----- Data for the task -----
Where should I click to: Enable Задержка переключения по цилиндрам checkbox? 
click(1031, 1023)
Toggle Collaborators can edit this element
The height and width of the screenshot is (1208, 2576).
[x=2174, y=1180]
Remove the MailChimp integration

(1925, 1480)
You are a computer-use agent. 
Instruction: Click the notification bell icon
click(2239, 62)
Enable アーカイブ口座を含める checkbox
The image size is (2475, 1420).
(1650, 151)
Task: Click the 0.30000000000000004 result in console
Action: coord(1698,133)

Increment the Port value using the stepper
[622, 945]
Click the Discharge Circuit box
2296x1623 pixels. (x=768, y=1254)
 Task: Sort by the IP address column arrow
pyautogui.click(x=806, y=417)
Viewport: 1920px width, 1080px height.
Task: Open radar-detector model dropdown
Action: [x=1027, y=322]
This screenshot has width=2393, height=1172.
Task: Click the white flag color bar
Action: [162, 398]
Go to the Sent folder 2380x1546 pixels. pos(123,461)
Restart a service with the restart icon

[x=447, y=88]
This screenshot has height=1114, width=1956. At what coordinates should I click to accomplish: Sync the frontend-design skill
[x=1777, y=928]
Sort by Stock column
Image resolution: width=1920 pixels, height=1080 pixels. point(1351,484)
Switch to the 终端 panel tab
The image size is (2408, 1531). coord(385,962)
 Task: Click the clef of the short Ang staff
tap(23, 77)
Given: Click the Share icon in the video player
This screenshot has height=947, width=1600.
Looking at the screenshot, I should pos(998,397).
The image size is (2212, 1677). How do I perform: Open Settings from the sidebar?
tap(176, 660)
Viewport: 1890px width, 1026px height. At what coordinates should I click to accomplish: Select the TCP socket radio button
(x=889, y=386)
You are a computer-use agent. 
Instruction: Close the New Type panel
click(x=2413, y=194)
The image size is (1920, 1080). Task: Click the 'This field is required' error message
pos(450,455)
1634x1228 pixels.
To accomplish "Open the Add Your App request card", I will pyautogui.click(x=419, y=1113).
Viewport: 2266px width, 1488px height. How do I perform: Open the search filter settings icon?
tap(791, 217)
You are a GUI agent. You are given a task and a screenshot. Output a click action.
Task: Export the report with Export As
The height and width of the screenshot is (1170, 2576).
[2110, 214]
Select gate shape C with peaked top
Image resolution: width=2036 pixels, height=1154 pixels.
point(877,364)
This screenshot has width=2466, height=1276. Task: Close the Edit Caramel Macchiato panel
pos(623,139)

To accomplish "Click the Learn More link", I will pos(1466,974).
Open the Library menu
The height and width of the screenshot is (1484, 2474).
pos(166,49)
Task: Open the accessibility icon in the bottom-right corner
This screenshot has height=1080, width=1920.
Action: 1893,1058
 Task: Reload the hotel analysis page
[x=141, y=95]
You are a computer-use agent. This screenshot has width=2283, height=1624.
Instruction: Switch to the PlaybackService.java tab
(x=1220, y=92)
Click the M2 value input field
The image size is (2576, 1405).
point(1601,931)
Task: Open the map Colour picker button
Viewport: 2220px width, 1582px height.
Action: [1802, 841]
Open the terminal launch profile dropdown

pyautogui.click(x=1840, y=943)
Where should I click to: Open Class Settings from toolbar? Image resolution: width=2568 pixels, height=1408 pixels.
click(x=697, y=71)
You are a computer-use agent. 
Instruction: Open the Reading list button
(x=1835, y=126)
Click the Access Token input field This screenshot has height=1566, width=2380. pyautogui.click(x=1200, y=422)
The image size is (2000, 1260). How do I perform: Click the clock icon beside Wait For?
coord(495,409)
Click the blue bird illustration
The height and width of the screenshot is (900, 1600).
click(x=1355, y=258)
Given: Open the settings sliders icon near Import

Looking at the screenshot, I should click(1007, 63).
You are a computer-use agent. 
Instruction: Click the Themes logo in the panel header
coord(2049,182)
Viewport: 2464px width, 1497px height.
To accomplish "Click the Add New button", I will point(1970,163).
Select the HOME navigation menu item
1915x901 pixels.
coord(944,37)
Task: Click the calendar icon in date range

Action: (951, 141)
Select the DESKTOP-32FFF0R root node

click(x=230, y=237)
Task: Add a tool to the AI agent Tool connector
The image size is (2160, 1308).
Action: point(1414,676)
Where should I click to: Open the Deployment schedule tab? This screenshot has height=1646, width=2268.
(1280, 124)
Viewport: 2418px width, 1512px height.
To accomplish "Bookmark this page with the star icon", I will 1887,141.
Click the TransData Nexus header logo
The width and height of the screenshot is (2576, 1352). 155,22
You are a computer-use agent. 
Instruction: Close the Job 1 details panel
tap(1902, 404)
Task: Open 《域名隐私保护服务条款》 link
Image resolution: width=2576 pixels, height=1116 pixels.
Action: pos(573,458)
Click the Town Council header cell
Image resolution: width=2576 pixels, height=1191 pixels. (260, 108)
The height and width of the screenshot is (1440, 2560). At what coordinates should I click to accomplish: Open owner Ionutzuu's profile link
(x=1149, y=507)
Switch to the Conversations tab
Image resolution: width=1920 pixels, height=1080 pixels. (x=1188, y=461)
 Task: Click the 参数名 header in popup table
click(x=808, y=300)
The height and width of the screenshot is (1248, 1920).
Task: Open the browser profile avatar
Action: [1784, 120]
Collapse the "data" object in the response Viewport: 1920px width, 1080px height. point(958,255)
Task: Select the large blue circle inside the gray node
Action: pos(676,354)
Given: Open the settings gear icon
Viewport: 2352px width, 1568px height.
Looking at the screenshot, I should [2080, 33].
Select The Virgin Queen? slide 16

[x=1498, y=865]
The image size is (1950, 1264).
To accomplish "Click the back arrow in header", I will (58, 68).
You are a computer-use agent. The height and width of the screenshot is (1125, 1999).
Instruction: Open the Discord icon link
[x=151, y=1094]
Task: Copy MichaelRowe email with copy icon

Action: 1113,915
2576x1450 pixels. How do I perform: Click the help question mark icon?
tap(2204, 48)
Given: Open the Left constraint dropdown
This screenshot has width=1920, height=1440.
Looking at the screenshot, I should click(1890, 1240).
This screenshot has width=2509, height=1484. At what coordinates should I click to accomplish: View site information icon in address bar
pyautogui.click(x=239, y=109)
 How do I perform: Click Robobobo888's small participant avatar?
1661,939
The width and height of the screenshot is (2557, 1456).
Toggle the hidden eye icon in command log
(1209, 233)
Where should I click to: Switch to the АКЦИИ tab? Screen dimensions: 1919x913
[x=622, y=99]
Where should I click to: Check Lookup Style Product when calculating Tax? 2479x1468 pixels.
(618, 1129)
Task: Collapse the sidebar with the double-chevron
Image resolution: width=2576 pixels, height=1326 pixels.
-----
To do:
All entries should be transcribed verbatim.

Task solution:
Where should I click to: Enable Задержка переключения по цилиндрам checkbox? 
click(1031, 1023)
Toggle Collaborators can edit this element
The height and width of the screenshot is (1208, 2576).
[x=2174, y=1180]
Remove the MailChimp integration

(1925, 1480)
You are a computer-use agent. 
Instruction: Click the notification bell icon
click(2239, 62)
Enable アーカイブ口座を含める checkbox
The image size is (2475, 1420).
(1650, 151)
Task: Click the 0.30000000000000004 result in console
Action: coord(1698,133)

Increment the Port value using the stepper
[622, 945]
Click the Discharge Circuit box
2296x1623 pixels. (x=768, y=1254)
 Task: Sort by the IP address column arrow
pyautogui.click(x=806, y=417)
Viewport: 1920px width, 1080px height.
Task: Open radar-detector model dropdown
Action: [x=1027, y=322]
This screenshot has width=2393, height=1172.
Task: Click the white flag color bar
Action: [162, 398]
Go to the Sent folder 2380x1546 pixels. pos(123,461)
Restart a service with the restart icon

[x=447, y=88]
This screenshot has height=1114, width=1956. At what coordinates should I click to accomplish: Sync the frontend-design skill
[x=1777, y=928]
Sort by Stock column
Image resolution: width=1920 pixels, height=1080 pixels. point(1351,484)
Switch to the 终端 panel tab
The image size is (2408, 1531). coord(385,962)
 Task: Click the clef of the short Ang staff
tap(23, 77)
Given: Click the Share icon in the video player
This screenshot has height=947, width=1600.
Looking at the screenshot, I should pos(998,397).
The image size is (2212, 1677). How do I perform: Open Settings from the sidebar?
tap(176, 660)
Viewport: 1890px width, 1026px height. At what coordinates should I click to accomplish: Select the TCP socket radio button
(x=889, y=386)
You are a computer-use agent. 
Instruction: Close the New Type panel
click(x=2413, y=194)
The image size is (1920, 1080). Task: Click the 'This field is required' error message
pos(450,455)
1634x1228 pixels.
To accomplish "Open the Add Your App request card", I will pyautogui.click(x=419, y=1113).
Viewport: 2266px width, 1488px height. How do I perform: Open the search filter settings icon?
tap(791, 217)
You are a GUI agent. You are given a task and a screenshot. Output a click action.
Task: Export the report with Export As
The height and width of the screenshot is (1170, 2576).
[2110, 214]
Select gate shape C with peaked top
Image resolution: width=2036 pixels, height=1154 pixels.
point(877,364)
This screenshot has width=2466, height=1276. Task: Close the Edit Caramel Macchiato panel
pos(623,139)

To accomplish "Click the Learn More link", I will pos(1466,974).
Open the Library menu
The height and width of the screenshot is (1484, 2474).
pos(166,49)
Task: Open the accessibility icon in the bottom-right corner
This screenshot has height=1080, width=1920.
Action: 1893,1058
 Task: Reload the hotel analysis page
[x=141, y=95]
You are a computer-use agent. This screenshot has width=2283, height=1624.
Instruction: Switch to the PlaybackService.java tab
(x=1220, y=92)
Click the M2 value input field
The image size is (2576, 1405).
point(1601,931)
Task: Open the map Colour picker button
Viewport: 2220px width, 1582px height.
Action: [1802, 841]
Open the terminal launch profile dropdown

pyautogui.click(x=1840, y=943)
Where should I click to: Open Class Settings from toolbar? Image resolution: width=2568 pixels, height=1408 pixels.
click(x=697, y=71)
You are a computer-use agent. 
Instruction: Open the Reading list button
(x=1835, y=126)
Click the Access Token input field This screenshot has height=1566, width=2380. pyautogui.click(x=1200, y=422)
The image size is (2000, 1260). How do I perform: Click the clock icon beside Wait For?
coord(495,409)
Click the blue bird illustration
The height and width of the screenshot is (900, 1600).
click(x=1355, y=258)
Given: Open the settings sliders icon near Import

Looking at the screenshot, I should click(1007, 63).
You are a computer-use agent. 
Instruction: Click the Themes logo in the panel header
coord(2049,182)
Viewport: 2464px width, 1497px height.
To accomplish "Click the Add New button", I will point(1970,163).
Select the HOME navigation menu item
1915x901 pixels.
coord(944,37)
Task: Click the calendar icon in date range

Action: (951, 141)
Select the DESKTOP-32FFF0R root node

click(x=230, y=237)
Task: Add a tool to the AI agent Tool connector
The image size is (2160, 1308).
Action: point(1414,676)
Where should I click to: Open the Deployment schedule tab? This screenshot has height=1646, width=2268.
(1280, 124)
Viewport: 2418px width, 1512px height.
To accomplish "Bookmark this page with the star icon", I will 1887,141.
Click the TransData Nexus header logo
The width and height of the screenshot is (2576, 1352). 155,22
You are a computer-use agent. 
Instruction: Close the Job 1 details panel
tap(1902, 404)
Task: Open 《域名隐私保护服务条款》 link
Image resolution: width=2576 pixels, height=1116 pixels.
Action: pos(573,458)
Click the Town Council header cell
Image resolution: width=2576 pixels, height=1191 pixels. (260, 108)
The height and width of the screenshot is (1440, 2560). At what coordinates should I click to accomplish: Open owner Ionutzuu's profile link
(x=1149, y=507)
Switch to the Conversations tab
Image resolution: width=1920 pixels, height=1080 pixels. (x=1188, y=461)
 Task: Click the 参数名 header in popup table
click(x=808, y=300)
The height and width of the screenshot is (1248, 1920).
Task: Open the browser profile avatar
Action: [1784, 120]
Collapse the "data" object in the response Viewport: 1920px width, 1080px height. point(958,255)
Task: Select the large blue circle inside the gray node
Action: pos(676,354)
Given: Open the settings gear icon
Viewport: 2352px width, 1568px height.
Looking at the screenshot, I should [2080, 33].
Select The Virgin Queen? slide 16

[x=1498, y=865]
The image size is (1950, 1264).
To accomplish "Click the back arrow in header", I will (58, 68).
You are a computer-use agent. The height and width of the screenshot is (1125, 1999).
Instruction: Open the Discord icon link
[x=151, y=1094]
Task: Copy MichaelRowe email with copy icon

Action: 1113,915
2576x1450 pixels. How do I perform: Click the help question mark icon?
tap(2204, 48)
Given: Open the Left constraint dropdown
This screenshot has width=1920, height=1440.
Looking at the screenshot, I should click(1890, 1240).
This screenshot has width=2509, height=1484. At what coordinates should I click to accomplish: View site information icon in address bar
pyautogui.click(x=239, y=109)
 How do I perform: Click Robobobo888's small participant avatar?
1661,939
The width and height of the screenshot is (2557, 1456).
Toggle the hidden eye icon in command log
(1209, 233)
Where should I click to: Switch to the АКЦИИ tab? Screen dimensions: 1919x913
[x=622, y=99]
Where should I click to: Check Lookup Style Product when calculating Tax? 2479x1468 pixels.
(618, 1129)
Task: Collapse the sidebar with the double-chevron
Image resolution: width=2576 pixels, height=1326 pixels.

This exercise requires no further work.